BROKE will be home to the district’s first olive processing facility as part of a new tourist facility in Hill Street.
A warehouse, café, shop and six self-contained two bedroom cottages will be built on the site already home to 1668 olive trees.
The processing facility will primarily be built to convert the property’s olives to olive oil.
It will also process olives at another Hill Street property and other local growers within the Hunter Valley.
Proponent Andrew Waite said the idea was inspired by the difficulty he had processing olives last season.
Basically, he had to discard his own crop after he was unable to secure processing at existing processing plants.
Mr Waite said olives were a growing industry but a fickle one with harvest forecasts very different from one tree to the next.
“You could get a maximum of 35 kg of fruit from a tree down to just 2kg,” he told those at the March 7 meeting of Singleton Council.
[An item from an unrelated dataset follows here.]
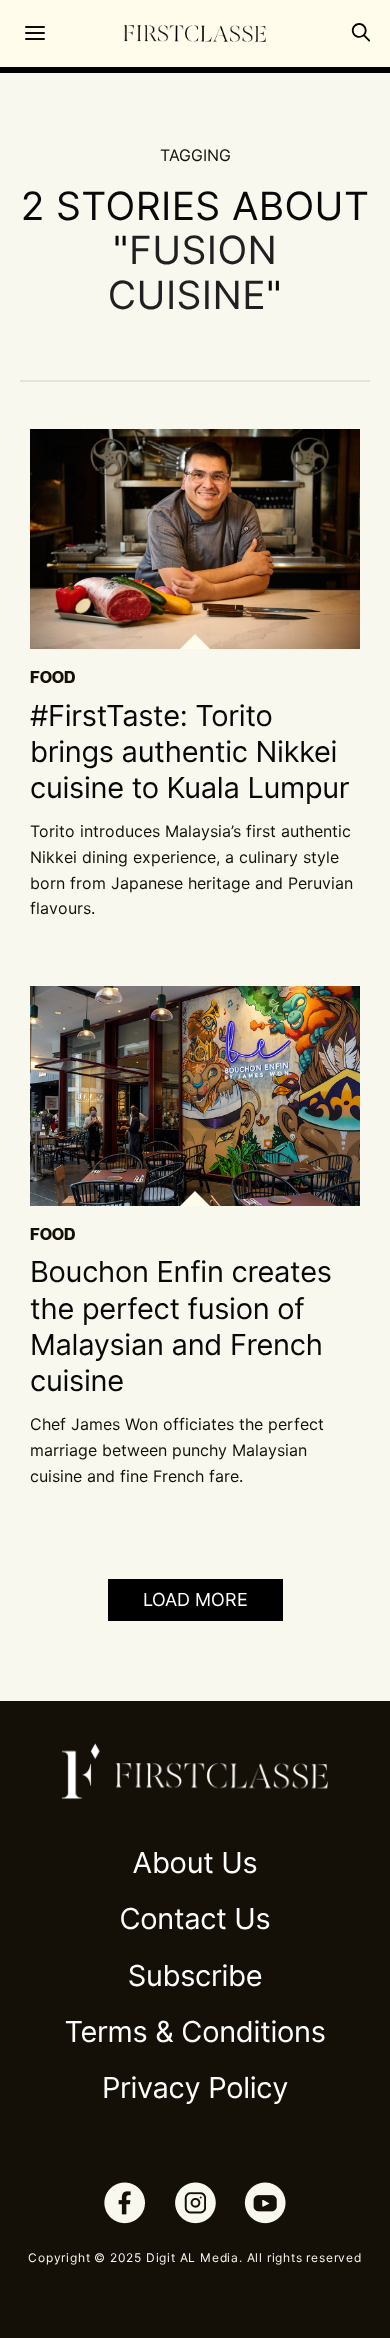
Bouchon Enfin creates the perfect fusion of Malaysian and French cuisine (181, 1327)
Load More (195, 1599)
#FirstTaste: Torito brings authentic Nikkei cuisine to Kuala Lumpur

Council’s approval of the new facility came with more than 70 conditions including a limitation of the amount of fruit to be processed to just 500 tonnes a season.
Mr Waite told the meeting the warehouse would be no larger than the council chamber and that it would be noise proof.
Nearby residents said they had no concern with the tourism aspect of the project but did object to the size and scale of the processing facility in what is a dead-end street.
Council said it would monitor traffic use of the road and address issues should they arise.